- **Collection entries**
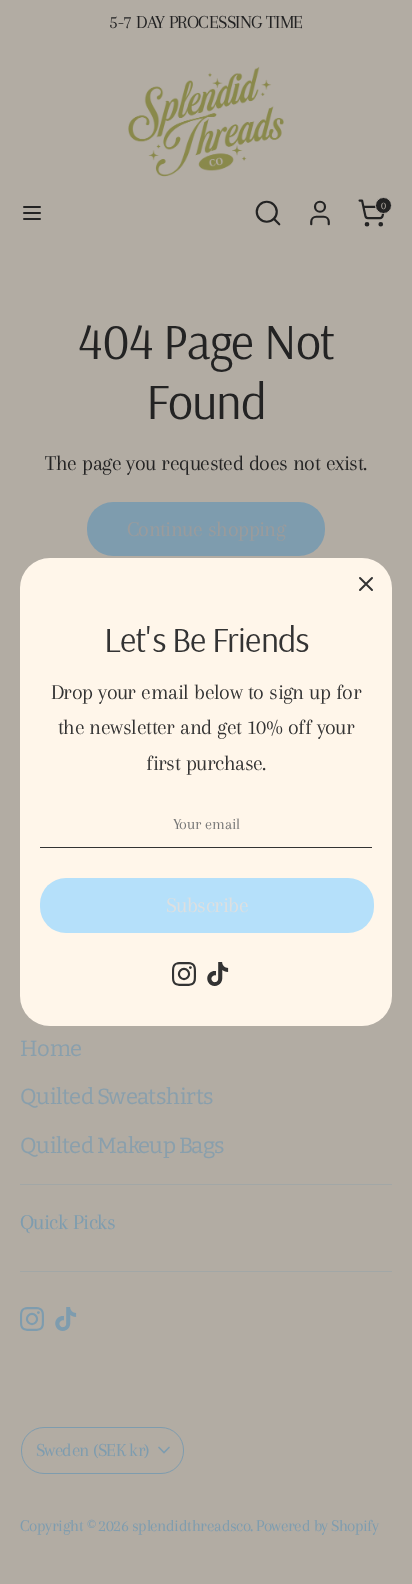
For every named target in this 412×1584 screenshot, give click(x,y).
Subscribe (207, 905)
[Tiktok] (218, 974)
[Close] (366, 584)
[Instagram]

- **Problem requirements**
Transcribe every line of the records exactly. Pictures do not belong in the copy.

- **Exercise answer**
For every named target in this 412×1584 screenshot, give click(x,y).
Subscribe (207, 905)
[Tiktok] (218, 974)
[Close] (366, 584)
[Instagram]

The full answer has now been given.